Research Article
VPnet: A Vulnerability Prioritization Approach Using Pointer Network and Deep Reinforcement Learning
@INPROCEEDINGS{10.1007/978-3-031-36574-4_18, author={Zhoushi Sheng and Bo Yu and Chen Liang and Yongyi Zhang}, title={VPnet: A Vulnerability Prioritization Approach Using Pointer Network and Deep Reinforcement Learning}, proceedings={Digital Forensics and Cyber Crime. 13th EAI International Conference, ICDF2C 2022, Boston, MA, November 16-18, 2022, Proceedings}, proceedings_a={ICDF2C}, year={2023}, month={7}, keywords={vulnerability prioritization vulnerability management risk pointer network deep reinforcement learning}, doi={10.1007/978-3-031-36574-4_18} }
- Zhoushi Sheng
Bo Yu
Chen Liang
Yongyi Zhang
Year: 2023
VPnet: A Vulnerability Prioritization Approach Using Pointer Network and Deep Reinforcement Learning
ICDF2C
Springer
DOI: 10.1007/978-3-031-36574-4_18
Abstract
Vulnerability prioritization is becoming increasingly prominent in vulnerability management. The contradiction between mountains of vulnerability scan results and limited remediation resources is so stark that using severity scores and crude heuristics to prioritize vulnerabilities is overwhelmed.

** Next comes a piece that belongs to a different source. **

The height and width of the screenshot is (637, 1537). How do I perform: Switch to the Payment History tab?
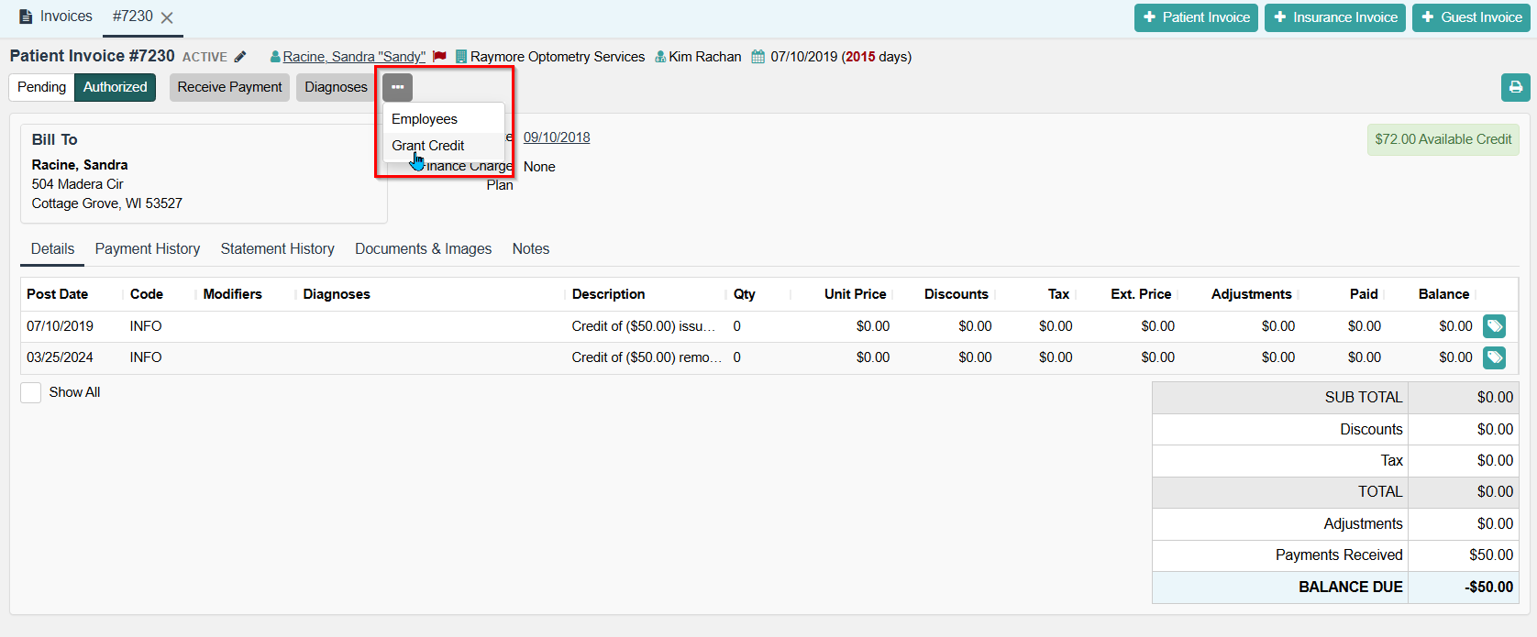coord(148,249)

To implement better vulnerability management, this paper proposes a vulnerability prioritization approach using a pointer network and deep reinforcement learning, called VPnet. In VPnet, the objective of vulnerability prioritization is maximizing the total risk reduction in the target environment under limited resources. First, we transform vulnerability scan reports into a matrix. Each item in the matrix consists of a vulnerability risk and cost value. The former is quantified by combining severity, threat, impact, and asset criticality factors, and the latter is an estimate of the time required to patch a vulnerability. Then, we construct a pointer network that takes the matrix and a constraint value as inputs to output a priority vulnerability remediation plan. Furthermore, we use deep reinforcement learning to train the pointer network model parameter, since obtaining pointer network labels is computationally expensive. A novel method integrating imitation learning and autonomous learning is also devised to speed up the training process and produce a better model. The proposed approach VPnet is evaluated by generating simulated scenarios. Results show that our approach develops nearly optimal solutions in seconds under different scale scenarios and constraints, and achieves a 22.8% performance improvement in a practical example, indicating that our approach is effective while exhibiting flexibility and efficiency.